PISD Kindergarten students read Olympics book

Kindergarten students Rhilynn Hall, pictured left, and Samuel Myers read the book produced by their class about the 2022 Winter Olympics.

While athletes competed in the Winter Olympics in China in January, a local kindergarten class studied the spectacle to write and illustrate a book. Jeanne Jackson’s kindergarten class at Northside Primary School recently received their new book, “If I Were an Olympian,” Friday morning at a release party in the school library.

The collaborative book features two pages per child, one with a full-page illustration and a second with a handwritten description of their participation in a chosen sport. Research involved studying and participating in different events. Students chose a sport and wrote a short description. They learned about editing and publishing their writing by revising their writing and preparing a final copy.

Jackson explained that her class learned to play many of the Olympic winter sports in the school gym. They played curling with a broom and a paper plate. They later celebrated with medal ceremonies on a podium.

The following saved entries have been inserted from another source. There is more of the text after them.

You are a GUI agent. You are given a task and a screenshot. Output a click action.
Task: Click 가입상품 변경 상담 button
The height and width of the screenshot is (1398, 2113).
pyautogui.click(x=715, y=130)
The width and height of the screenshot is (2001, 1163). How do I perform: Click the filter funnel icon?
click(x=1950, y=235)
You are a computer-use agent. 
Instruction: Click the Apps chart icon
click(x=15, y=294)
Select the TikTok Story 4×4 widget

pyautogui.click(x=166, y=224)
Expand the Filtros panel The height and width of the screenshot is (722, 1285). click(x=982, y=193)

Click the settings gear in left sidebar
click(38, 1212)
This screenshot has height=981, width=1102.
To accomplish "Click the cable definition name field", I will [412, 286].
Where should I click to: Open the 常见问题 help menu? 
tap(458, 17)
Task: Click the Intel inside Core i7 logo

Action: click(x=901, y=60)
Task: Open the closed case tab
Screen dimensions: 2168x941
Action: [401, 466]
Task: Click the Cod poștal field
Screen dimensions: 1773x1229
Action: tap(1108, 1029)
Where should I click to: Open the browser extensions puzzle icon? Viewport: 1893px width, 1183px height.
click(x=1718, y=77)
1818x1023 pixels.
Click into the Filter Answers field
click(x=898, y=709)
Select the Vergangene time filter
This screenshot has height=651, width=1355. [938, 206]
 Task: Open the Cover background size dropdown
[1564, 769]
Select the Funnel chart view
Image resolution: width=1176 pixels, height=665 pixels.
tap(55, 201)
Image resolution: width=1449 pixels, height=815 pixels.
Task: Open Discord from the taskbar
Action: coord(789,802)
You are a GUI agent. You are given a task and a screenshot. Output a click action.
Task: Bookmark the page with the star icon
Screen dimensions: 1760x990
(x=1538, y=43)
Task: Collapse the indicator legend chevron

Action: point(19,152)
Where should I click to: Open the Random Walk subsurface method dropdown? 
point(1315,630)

“We did research on all the Olympic events; we learned about China; we did a parade and all the classes cheered us on,” Jackson said.

Jackson has taught kindergarten 38 years and each class has written a book for the last three years. Her 2019-2020 class wrote about doing school at home during COVID-19, while last year’s class wrote about cowboys.

Each class performed research before writing the books, which resulted in them learning new vocabulary and even using it when writing the book. She read some examples of sportsmanship lessons, such as:

“Figure skaters have to persevere.”

“Athletes don’t give up.”

“Losers don’t pout.”

Jeanne Jackson

Jeanne Jackson passes out new copies of the book her students produced about the 2022 Winter Olympics. The book is titled “If I Were an Olympian” and published by Student Treasures Publishing.

Practicing the ceremonies offered an opportunity to learn ceremonial decorum. The five and six year olds learned how to stand on a podium during the medal ceremony and the importance of standing during the National Anthem.

Each student had a story to tell. Calvin Johnson chose to write about speed skating because he likes running fast. He described the time he tried skating.

“It was hard but I had a time limit and I was pretty good,” he said.

Johnson’s illustration shows a large stadium with people cheering for the skaters.

“These are all people shouting, ‘Go USA,’” he said.

Northside Primary Principal Traci Pridgen said working on the book has contributed to the students’ vocabulary and reading and writing skills.

“They’re published authors now,” Pridgen said. “It’s important that students see the fruits of their labor. They see a final product from the skills they are learning in kindergarten.”